Par Canada Life | 8 avril 2022
John Yanchus, CPA, CA, TEP, directeur général de la planification fiscale et successorale
Le budget fédéral de cette année, intitulé Un plan pour faire croître notre économie et rendre la vie plus abordable, ne comporte pas de mesures influant directement sur les produits d’assurance vie, de protection du vivant ou de gestion du patrimoine. Il prévoit toutefois diverses mesures fiscales qui touchent les particuliers et les entreprises.
Dans un contexte de forte inflation, de surchauffe immobilière et de guerre en Ukraine, le budget de 2022 du gouvernement libéral, avec l’appui du NPD, mise sur l’accessibilité, le logement, la défense et la réconciliation avec les communautés autochtones. Dans l’ensemble, les dépenses sont moins importantes qu’elles ne l’ont été les années précédentes. Le déficit pour l’exercice prenant fin en 2022 devrait atteindre 113,8 milliards de dollars, une baisse comparativement à 327,7 milliards de dollars pour l’exercice 2021.

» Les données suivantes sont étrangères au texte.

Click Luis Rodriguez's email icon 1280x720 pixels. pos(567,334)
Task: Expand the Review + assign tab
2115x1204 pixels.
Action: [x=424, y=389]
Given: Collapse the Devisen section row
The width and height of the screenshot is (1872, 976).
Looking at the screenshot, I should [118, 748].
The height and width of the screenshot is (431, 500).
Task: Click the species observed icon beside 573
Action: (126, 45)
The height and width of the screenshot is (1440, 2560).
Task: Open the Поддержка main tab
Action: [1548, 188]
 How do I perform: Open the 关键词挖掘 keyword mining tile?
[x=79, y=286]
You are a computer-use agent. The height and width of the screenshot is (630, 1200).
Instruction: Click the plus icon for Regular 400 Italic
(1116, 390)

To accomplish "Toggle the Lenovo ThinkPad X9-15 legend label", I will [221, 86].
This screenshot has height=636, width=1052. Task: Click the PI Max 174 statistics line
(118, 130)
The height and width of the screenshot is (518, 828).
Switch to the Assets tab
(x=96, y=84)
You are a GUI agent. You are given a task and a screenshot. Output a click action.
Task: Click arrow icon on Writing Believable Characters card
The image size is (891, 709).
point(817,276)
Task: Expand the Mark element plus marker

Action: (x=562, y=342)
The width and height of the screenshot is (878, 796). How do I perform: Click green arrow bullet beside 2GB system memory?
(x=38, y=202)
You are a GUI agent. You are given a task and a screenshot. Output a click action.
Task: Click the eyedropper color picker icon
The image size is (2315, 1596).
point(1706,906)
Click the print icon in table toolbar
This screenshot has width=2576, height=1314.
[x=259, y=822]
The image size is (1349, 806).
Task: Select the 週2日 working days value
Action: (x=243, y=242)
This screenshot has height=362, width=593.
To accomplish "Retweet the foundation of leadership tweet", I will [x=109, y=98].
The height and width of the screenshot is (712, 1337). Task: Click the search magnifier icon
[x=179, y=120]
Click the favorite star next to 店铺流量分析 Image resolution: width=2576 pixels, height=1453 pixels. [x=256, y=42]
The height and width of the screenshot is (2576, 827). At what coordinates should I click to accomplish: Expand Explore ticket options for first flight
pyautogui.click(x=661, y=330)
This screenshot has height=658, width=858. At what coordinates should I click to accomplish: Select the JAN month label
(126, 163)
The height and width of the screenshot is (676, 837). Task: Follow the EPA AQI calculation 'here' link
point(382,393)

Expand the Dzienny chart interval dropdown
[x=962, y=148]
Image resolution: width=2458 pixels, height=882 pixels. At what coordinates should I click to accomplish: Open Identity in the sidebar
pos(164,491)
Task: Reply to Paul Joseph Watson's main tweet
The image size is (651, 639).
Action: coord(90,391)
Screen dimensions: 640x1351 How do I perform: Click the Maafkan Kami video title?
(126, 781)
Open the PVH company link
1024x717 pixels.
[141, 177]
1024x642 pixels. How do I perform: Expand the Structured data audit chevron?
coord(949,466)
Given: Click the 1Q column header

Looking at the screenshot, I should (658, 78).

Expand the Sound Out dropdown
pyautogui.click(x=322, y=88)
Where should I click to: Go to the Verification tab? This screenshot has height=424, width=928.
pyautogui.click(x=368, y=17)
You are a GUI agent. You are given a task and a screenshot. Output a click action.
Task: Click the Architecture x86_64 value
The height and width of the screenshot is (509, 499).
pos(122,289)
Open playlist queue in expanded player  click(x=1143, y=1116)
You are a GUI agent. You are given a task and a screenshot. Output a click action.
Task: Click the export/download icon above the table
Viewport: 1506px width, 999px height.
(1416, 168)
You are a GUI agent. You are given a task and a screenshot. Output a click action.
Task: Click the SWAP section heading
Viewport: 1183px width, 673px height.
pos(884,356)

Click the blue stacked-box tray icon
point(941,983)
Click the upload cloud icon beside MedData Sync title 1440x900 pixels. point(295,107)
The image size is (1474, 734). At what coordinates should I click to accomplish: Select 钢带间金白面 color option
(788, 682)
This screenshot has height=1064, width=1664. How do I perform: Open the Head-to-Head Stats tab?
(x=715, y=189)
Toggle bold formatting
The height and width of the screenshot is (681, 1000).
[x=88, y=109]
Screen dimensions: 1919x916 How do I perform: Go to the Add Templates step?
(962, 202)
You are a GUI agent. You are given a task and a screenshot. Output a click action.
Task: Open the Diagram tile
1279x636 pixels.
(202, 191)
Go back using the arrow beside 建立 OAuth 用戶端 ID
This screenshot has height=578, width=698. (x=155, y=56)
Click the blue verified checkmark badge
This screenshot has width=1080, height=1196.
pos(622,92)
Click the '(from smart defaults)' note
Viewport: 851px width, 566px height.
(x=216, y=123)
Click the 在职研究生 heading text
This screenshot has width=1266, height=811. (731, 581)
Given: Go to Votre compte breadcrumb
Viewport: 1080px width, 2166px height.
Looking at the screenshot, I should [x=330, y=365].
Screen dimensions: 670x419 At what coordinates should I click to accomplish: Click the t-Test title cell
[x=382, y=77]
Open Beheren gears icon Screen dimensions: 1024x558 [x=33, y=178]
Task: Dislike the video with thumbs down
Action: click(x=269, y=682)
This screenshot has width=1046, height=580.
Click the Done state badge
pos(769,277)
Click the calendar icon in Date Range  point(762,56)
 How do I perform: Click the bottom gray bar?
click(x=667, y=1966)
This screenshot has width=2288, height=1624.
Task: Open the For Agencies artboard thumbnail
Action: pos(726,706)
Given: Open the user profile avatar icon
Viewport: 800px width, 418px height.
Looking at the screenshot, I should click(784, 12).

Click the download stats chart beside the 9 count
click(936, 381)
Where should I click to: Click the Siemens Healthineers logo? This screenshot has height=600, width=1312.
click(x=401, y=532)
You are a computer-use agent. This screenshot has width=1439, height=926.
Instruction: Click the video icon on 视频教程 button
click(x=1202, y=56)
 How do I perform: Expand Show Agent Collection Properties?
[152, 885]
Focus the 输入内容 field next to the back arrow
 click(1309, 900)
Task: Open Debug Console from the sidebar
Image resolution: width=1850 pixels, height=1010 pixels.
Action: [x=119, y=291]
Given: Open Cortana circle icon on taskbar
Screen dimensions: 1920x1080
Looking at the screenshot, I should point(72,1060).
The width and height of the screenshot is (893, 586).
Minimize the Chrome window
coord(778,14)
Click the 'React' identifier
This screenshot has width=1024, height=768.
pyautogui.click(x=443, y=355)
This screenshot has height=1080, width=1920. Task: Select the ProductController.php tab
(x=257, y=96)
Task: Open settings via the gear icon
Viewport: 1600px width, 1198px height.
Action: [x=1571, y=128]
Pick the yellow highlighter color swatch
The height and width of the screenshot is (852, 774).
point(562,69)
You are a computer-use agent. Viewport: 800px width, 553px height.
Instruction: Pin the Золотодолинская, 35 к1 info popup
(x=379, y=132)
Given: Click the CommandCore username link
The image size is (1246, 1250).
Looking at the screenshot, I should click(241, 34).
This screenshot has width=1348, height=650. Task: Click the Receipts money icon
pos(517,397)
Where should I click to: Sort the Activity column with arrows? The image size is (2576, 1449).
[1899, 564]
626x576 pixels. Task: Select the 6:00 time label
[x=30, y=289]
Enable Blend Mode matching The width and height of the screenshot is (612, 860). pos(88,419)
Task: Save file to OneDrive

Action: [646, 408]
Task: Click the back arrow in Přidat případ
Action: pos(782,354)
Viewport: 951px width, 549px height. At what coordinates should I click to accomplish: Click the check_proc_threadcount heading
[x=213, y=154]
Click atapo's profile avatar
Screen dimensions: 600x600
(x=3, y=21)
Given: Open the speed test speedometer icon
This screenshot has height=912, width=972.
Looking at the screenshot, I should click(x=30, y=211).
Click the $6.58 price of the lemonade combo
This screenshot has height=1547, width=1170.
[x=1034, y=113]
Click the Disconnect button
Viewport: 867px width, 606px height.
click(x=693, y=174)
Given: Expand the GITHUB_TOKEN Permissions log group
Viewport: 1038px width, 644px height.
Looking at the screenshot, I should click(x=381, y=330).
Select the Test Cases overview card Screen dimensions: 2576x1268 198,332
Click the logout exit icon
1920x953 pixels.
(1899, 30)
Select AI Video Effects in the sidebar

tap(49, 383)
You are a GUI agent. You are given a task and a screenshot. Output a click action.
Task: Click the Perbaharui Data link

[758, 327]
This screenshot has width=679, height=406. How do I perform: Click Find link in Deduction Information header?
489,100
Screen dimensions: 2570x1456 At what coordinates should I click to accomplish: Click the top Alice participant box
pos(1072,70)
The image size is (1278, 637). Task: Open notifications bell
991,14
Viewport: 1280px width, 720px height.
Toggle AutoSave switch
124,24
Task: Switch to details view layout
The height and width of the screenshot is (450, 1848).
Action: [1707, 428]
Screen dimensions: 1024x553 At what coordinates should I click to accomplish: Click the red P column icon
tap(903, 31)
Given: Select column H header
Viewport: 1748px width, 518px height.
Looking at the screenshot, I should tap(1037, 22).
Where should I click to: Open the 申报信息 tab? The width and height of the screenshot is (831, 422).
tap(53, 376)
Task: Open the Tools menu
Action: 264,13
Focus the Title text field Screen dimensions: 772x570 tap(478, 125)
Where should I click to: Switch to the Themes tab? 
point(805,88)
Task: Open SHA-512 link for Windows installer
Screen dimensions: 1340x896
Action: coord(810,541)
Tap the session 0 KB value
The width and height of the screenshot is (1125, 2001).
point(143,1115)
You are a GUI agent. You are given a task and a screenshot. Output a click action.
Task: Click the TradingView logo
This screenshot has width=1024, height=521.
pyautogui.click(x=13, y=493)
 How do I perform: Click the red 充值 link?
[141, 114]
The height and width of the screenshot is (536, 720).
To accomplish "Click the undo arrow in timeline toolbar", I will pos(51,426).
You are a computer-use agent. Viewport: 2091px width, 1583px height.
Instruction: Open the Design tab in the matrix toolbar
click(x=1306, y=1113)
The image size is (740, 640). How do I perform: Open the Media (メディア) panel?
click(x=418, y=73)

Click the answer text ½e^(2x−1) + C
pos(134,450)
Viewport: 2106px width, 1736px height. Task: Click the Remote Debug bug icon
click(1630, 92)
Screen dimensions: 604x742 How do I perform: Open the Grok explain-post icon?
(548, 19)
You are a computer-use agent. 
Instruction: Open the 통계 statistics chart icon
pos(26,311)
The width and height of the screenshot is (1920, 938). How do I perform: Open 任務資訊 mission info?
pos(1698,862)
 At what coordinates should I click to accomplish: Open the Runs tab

Les mesures fiscales suivantes présentées dans le budget pourraient intéresser les conseillers en sécurité financière.
Déduction accordée aux petites entreprises
Les sociétés privées sous contrôle canadien (SPCC) jouissent actuellement d’un taux d’imposition des sociétés réduit sur la première tranche de 500 000 $ de revenu de société exploitée activement (le « plafond des affaires »). Communément appelé « taux d’imposition des petites entreprises », ce traitement fiscal produit un taux d’imposition combiné fédéral-provincial d’environ 12 % dans la plupart des provinces. Au-dessus de ce plafond des affaires, le revenu provenant d’une entreprise exploitée activement est généralement assujetti à un taux d’imposition combiné plus élevé d’environ 26 % dans la plupart des provinces.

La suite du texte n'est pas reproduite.